Required work: Set down every record below exactly as it stands, minus the pictures.

Segment Start: Material to process

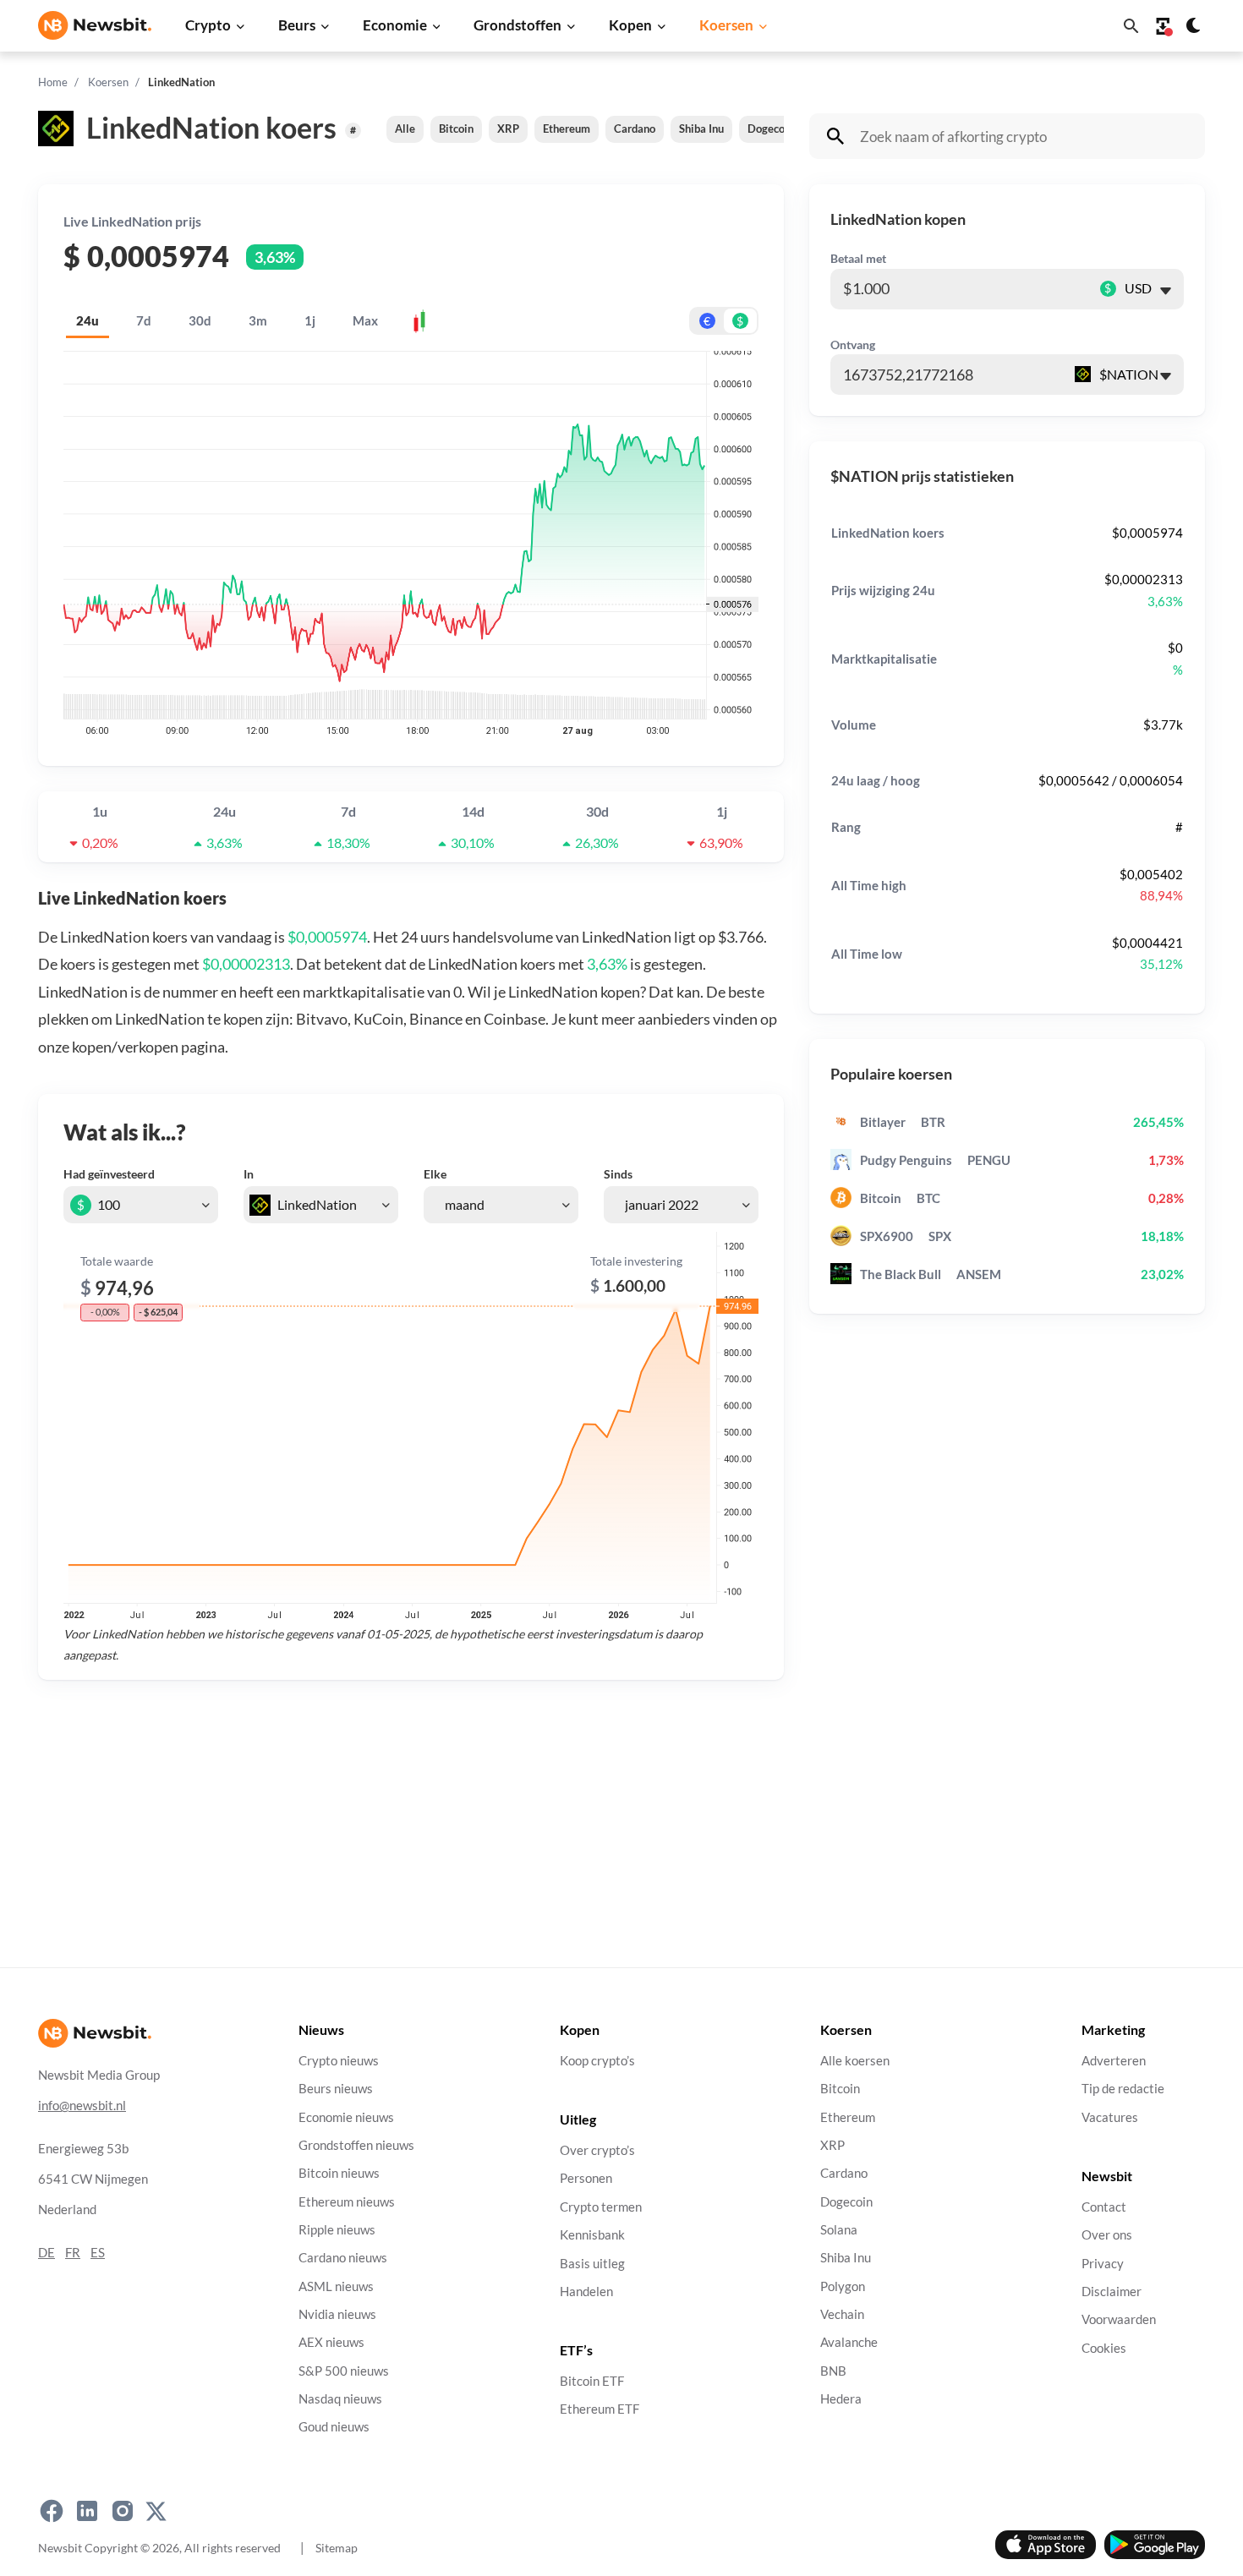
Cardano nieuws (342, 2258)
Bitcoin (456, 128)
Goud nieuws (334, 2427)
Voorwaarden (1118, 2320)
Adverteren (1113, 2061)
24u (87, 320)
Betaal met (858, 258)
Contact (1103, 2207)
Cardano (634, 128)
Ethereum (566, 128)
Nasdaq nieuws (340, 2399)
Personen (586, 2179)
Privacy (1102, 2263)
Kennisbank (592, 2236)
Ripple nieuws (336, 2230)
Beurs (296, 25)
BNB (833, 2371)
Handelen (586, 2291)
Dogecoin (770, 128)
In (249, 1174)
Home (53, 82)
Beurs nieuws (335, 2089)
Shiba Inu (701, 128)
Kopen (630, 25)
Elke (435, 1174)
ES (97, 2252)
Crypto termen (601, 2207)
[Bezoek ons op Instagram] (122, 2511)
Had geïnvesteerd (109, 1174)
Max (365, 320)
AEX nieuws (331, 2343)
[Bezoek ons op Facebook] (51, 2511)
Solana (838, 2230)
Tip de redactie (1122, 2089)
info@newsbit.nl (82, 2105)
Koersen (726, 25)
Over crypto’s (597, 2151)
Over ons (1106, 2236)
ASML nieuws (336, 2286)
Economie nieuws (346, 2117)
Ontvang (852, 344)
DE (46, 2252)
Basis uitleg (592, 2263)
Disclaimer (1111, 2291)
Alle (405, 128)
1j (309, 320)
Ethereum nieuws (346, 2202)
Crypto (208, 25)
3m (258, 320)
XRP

Segment End: Material to process

Result of the task:
Cardano nieuws (342, 2258)
Bitcoin (456, 128)
Goud nieuws (334, 2427)
Voorwaarden (1118, 2320)
Adverteren (1113, 2061)
24u (87, 320)
Betaal met (858, 258)
Contact (1103, 2207)
Cardano (634, 128)
Ethereum (566, 128)
Nasdaq nieuws (340, 2399)
Personen (586, 2179)
Privacy (1102, 2263)
Kennisbank (592, 2236)
Ripple nieuws (336, 2230)
Beurs (296, 25)
BNB (833, 2371)
Handelen (586, 2291)
Dogecoin (770, 128)
In (249, 1174)
Home (53, 82)
Beurs nieuws (335, 2089)
Shiba Inu (701, 128)
Kopen (630, 25)
Elke (435, 1174)
ES (97, 2252)
Crypto termen (601, 2207)
[Bezoek ons op Instagram] (122, 2511)
Had geïnvesteerd (109, 1174)
Max (365, 320)
AEX nieuws (331, 2343)
[Bezoek ons op Facebook] (51, 2511)
Solana (838, 2230)
Tip de redactie (1122, 2089)
info@newsbit.nl (82, 2105)
Koersen (726, 25)
Over crypto’s (597, 2151)
Over ons (1106, 2236)
ASML nieuws (336, 2286)
Economie nieuws (346, 2117)
Ontvang (852, 344)
DE (46, 2252)
Basis uitleg (592, 2263)
Disclaimer (1111, 2291)
Alle (405, 128)
1j (309, 320)
Ethereum nieuws (346, 2202)
Crypto (208, 25)
3m (258, 320)
XRP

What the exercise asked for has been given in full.